Collected data
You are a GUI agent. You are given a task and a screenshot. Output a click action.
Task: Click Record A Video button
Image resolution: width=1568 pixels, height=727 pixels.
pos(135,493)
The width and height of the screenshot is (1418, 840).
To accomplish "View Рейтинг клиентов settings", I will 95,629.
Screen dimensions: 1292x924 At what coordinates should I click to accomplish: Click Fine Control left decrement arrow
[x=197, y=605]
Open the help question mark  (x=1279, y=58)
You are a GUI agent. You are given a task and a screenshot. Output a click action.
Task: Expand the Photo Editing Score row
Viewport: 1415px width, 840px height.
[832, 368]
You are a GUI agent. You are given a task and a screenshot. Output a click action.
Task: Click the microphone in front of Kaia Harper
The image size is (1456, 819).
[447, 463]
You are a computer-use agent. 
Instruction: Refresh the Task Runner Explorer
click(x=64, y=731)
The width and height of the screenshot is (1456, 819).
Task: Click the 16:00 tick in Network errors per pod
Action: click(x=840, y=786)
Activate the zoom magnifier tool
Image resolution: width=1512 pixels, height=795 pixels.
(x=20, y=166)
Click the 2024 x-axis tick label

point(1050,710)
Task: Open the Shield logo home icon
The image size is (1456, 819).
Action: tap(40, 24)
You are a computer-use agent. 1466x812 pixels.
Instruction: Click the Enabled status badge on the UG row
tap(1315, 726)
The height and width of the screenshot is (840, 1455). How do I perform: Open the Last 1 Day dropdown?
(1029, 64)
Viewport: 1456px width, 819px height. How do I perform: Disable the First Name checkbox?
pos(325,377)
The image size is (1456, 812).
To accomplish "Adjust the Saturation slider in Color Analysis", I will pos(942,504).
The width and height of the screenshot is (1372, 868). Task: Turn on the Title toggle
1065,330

# [REQUIREMENT]
Your answer must consist only of the lines from the one containing "Task: Open the Shield logo home icon" through the last line of the data above, both included, exactly as written.

# [OUTPUT]
Task: Open the Shield logo home icon
The image size is (1456, 819).
Action: tap(40, 24)
You are a computer-use agent. 1466x812 pixels.
Instruction: Click the Enabled status badge on the UG row
tap(1315, 726)
The height and width of the screenshot is (840, 1455). How do I perform: Open the Last 1 Day dropdown?
(1029, 64)
Viewport: 1456px width, 819px height. How do I perform: Disable the First Name checkbox?
pos(325,377)
The image size is (1456, 812).
To accomplish "Adjust the Saturation slider in Color Analysis", I will pos(942,504).
The width and height of the screenshot is (1372, 868). Task: Turn on the Title toggle
1065,330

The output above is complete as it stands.